Harty and Boyce’s hand-sewn quilts are as interesting for what they are made of as what they represent. The duo gather together the worn clothes of family and friends and cut them up into large cross-sections, arranging the pieces together, Escher style, to form rectangular jigsaws of fabric. These sheets retain many of the tell-tale signs of their former use: from collars to labels and lapels, hems faded through wear and tear, and colour gradients revealing where the inside and outside of a pocket used to meet.
The overall visual appearance has something of a mid-century modernist feel, alluding to commercial design as well as fine art. Patterns and colours resonate as much with the warm minimalism of Marimekko and Scandinavian interior design as with second-generation abstract painting (say, Terry Frost). The quilts on display here – created across the last few years rather than having been designed for the site – were made by attaching two sheets together, using lines of hand stitching which contain and separate the ribs of padding.

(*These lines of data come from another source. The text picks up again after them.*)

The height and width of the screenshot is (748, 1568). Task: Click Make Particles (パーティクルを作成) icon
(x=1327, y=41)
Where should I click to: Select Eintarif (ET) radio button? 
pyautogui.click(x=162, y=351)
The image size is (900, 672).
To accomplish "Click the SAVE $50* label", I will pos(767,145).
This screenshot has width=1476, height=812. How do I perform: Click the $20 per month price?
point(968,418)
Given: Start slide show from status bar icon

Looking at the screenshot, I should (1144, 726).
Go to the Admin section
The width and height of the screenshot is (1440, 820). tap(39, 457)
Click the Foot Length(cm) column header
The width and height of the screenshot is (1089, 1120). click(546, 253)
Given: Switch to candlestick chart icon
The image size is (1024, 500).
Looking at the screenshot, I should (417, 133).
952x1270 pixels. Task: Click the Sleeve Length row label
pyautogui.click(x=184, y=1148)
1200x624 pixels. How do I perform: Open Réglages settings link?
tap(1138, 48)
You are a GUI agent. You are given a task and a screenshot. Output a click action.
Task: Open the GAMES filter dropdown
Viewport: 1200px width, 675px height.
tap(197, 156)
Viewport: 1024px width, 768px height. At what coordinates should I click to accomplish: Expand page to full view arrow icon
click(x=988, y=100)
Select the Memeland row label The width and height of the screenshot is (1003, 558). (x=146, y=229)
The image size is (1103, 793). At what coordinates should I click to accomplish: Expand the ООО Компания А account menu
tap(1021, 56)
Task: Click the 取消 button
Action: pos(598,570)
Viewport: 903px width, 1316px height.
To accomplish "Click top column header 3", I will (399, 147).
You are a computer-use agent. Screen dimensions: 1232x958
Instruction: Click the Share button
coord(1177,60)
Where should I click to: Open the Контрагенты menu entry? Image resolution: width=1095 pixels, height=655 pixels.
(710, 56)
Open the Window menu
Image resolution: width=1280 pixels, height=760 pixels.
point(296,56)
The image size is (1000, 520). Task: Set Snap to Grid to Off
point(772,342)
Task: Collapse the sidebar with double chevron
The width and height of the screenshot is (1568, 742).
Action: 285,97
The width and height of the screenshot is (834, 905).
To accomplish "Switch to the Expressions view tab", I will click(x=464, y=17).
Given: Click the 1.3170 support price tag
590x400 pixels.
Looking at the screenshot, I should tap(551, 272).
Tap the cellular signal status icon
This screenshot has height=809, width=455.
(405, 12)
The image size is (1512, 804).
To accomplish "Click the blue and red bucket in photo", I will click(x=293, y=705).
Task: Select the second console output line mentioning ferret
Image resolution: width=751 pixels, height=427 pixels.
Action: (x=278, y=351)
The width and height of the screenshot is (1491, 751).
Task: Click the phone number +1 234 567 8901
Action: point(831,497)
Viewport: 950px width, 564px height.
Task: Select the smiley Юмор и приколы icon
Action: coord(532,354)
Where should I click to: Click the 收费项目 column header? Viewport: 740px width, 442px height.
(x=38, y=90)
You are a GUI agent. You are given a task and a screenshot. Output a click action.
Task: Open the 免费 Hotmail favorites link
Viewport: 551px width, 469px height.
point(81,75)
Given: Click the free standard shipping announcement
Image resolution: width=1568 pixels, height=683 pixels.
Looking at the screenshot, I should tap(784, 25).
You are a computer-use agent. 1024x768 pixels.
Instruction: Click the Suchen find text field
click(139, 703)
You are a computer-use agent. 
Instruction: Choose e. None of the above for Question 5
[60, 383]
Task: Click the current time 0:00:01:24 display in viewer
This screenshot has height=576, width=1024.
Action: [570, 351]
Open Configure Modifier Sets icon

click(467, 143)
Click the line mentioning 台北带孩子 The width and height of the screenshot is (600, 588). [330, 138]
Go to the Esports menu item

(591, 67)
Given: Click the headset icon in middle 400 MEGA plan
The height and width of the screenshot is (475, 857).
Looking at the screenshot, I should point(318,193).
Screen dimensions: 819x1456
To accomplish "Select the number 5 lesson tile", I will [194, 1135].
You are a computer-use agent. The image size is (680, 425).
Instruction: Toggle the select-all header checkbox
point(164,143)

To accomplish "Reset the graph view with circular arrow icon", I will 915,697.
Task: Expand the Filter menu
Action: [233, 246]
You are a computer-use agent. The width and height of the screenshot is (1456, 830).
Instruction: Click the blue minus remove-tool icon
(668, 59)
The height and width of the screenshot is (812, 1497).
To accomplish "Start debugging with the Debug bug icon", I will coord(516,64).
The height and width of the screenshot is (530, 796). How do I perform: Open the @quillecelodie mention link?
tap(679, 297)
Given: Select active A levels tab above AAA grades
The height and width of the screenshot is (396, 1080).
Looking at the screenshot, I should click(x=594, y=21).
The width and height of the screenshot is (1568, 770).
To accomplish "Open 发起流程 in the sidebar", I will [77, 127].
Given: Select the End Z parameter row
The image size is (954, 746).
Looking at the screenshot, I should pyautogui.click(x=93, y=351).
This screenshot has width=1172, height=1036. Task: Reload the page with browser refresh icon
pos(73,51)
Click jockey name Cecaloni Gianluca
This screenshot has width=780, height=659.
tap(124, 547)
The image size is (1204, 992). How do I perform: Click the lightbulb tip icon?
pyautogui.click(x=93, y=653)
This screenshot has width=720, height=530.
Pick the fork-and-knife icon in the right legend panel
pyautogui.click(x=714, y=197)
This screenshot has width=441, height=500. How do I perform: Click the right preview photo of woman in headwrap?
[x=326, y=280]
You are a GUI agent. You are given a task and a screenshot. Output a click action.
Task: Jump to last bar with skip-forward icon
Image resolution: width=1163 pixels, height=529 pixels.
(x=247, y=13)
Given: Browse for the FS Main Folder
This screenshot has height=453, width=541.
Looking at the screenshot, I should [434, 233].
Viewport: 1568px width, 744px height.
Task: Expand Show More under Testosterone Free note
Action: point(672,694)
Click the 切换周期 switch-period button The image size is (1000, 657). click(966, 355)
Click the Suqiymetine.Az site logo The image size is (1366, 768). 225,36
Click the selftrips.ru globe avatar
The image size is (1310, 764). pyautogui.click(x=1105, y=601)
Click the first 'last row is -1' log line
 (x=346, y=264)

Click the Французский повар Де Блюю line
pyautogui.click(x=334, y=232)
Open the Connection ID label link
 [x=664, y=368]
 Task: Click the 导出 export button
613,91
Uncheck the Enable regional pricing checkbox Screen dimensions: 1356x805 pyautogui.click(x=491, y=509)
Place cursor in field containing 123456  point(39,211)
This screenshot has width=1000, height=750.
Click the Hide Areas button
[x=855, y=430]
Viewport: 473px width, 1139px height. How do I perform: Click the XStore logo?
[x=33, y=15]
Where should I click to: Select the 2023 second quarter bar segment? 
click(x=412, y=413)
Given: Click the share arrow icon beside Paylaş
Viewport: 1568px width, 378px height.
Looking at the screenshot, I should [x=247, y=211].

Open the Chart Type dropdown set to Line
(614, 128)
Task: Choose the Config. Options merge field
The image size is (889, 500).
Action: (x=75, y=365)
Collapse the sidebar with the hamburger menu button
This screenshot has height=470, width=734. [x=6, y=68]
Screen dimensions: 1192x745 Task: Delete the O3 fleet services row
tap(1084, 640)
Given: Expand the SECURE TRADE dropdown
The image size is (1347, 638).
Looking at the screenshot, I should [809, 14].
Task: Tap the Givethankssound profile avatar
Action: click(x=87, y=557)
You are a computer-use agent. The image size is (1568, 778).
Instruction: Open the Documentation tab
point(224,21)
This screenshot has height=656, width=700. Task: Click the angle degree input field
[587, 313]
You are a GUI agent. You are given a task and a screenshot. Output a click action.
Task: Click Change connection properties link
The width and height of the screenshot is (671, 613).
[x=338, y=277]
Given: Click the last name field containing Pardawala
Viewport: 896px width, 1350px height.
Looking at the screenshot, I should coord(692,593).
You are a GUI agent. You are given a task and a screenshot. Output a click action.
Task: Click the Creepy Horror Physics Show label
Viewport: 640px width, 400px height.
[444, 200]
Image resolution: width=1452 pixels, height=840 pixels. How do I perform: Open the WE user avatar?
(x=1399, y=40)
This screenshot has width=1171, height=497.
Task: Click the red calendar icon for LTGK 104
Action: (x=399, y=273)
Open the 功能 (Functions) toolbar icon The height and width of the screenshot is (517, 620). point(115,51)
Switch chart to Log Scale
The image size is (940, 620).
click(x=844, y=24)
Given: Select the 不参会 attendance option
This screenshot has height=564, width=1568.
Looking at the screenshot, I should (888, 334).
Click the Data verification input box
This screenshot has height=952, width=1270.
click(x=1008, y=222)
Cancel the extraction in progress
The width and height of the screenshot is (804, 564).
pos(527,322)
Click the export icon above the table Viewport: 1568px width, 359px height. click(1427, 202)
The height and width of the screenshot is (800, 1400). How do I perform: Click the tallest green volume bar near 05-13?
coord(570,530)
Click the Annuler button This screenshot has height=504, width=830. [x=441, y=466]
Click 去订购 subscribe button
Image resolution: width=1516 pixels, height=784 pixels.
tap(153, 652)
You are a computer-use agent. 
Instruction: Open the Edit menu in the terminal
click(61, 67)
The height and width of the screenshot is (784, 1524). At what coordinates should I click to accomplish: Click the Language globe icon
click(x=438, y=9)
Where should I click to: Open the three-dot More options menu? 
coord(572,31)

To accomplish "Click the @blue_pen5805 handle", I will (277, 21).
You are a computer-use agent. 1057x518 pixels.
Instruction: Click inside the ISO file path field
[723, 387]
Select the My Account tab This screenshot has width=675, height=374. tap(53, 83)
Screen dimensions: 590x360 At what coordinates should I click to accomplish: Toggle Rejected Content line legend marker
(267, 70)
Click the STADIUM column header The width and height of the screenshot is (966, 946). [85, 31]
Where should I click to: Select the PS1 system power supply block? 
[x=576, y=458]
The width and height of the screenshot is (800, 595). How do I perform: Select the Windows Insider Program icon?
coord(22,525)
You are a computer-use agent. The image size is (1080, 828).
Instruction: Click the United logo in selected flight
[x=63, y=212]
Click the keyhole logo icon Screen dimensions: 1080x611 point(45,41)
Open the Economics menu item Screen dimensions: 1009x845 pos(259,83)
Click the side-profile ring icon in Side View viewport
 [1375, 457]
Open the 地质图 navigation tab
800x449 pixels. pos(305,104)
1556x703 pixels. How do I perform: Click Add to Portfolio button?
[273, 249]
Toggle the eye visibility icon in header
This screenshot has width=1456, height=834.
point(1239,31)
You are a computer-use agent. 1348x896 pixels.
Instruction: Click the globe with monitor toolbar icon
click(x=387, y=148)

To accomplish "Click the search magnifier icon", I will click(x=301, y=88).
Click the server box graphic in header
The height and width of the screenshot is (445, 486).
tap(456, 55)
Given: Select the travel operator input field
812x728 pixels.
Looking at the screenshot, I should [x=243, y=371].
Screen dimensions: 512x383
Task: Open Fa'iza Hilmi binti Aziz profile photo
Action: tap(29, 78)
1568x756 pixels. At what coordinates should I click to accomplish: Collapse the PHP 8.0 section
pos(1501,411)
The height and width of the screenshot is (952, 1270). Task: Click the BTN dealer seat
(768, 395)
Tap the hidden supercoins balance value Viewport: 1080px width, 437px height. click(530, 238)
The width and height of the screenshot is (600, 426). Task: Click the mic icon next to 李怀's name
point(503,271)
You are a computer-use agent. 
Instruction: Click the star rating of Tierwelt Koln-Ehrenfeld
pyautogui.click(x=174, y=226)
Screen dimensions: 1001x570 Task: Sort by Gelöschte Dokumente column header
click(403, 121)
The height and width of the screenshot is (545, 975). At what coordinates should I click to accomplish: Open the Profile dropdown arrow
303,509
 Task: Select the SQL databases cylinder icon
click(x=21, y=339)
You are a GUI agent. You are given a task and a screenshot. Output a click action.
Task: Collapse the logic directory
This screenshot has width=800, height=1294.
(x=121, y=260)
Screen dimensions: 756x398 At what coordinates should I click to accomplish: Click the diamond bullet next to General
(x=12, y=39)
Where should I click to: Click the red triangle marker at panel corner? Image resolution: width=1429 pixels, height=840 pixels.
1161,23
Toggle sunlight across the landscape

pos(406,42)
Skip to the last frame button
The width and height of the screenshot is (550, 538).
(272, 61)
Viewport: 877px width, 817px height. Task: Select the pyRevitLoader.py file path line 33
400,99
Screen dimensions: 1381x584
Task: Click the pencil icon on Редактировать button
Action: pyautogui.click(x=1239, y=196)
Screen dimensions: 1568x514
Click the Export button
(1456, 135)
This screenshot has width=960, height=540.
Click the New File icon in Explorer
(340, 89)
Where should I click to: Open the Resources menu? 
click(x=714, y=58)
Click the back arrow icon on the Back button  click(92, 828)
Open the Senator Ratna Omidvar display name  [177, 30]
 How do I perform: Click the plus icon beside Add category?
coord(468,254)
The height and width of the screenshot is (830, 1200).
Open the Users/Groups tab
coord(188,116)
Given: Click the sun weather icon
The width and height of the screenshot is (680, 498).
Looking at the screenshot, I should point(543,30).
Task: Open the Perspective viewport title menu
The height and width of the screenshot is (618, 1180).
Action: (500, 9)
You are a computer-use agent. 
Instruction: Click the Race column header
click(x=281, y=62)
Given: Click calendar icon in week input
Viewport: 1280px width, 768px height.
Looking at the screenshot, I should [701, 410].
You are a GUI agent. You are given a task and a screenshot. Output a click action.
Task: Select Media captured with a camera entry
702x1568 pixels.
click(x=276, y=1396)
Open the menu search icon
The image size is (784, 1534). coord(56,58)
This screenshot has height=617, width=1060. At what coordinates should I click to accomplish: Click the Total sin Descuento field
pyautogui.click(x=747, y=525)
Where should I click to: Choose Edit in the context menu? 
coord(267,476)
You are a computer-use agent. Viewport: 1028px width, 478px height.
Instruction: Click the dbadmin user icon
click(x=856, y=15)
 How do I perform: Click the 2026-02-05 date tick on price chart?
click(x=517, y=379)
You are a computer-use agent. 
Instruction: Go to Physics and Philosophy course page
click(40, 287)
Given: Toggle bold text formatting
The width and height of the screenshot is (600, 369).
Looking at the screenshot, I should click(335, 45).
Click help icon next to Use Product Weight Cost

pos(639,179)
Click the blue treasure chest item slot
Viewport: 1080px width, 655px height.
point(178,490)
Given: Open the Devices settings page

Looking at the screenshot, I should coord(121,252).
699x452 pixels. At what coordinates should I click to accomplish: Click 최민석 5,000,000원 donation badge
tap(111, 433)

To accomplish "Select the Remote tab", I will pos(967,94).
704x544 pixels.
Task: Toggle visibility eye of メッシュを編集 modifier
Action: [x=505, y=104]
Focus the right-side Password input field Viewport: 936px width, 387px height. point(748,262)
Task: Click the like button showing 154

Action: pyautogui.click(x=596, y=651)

This method of creation is about sustainability: besides the emphasis on recycling, natural fabrics are preferred to synthetic ones, with cotton and corduroy heavily in evidence. But it’s also about biography and family. Harty’s father, the architect Brian Henderson, designed Manchester’s now demolished modernist magistrate court, referenced in Quilt 15 in the family bedroom (Harty herself practices as an architect alongside her husband with their firm Harty and Harty). Hanging between two grand mirrors in the Dining Room, Quilts 27-29 comprise a triptych portrait of the artist’s brother, the chef Fergus Henderson, founder of the St. John Restaurant. This homage – which, taking a playfully macabre line of analysis, seems to lay out strips of clothing representing different body parts like an animal carved up for the chef – is rendered more poignant by Fergus’s recent Parkinson’s diagnosis.
Harty and Boyce’s emphasis on quilting as a collective or at least collective-minded endeavour is borne out through the community project which accompanies the show. Individuals and groups across Bute are working with the artists to cut up their own garments and arrange them into quilts with their own personal and collective stories. In a way, it’s a modernist update on the folksy American ritual of intergenerational patchwork quilt-making. Indeed, the makers name both North-American and Japanese traditions of quilting amongst their influence.
The end feel, admittedly, is often more Mondrian than Americana. Some of these pieces have an almost austere feel, striking a defiant note amongst the ornately wrought woodwork, marble columns and patterned ceiling panels. They seem like the rebellious offspring of the house, ill at ease with all the stuffy detail of their inheritance. An engaging and animating tension, though, and a worthwhile reinvention of the space.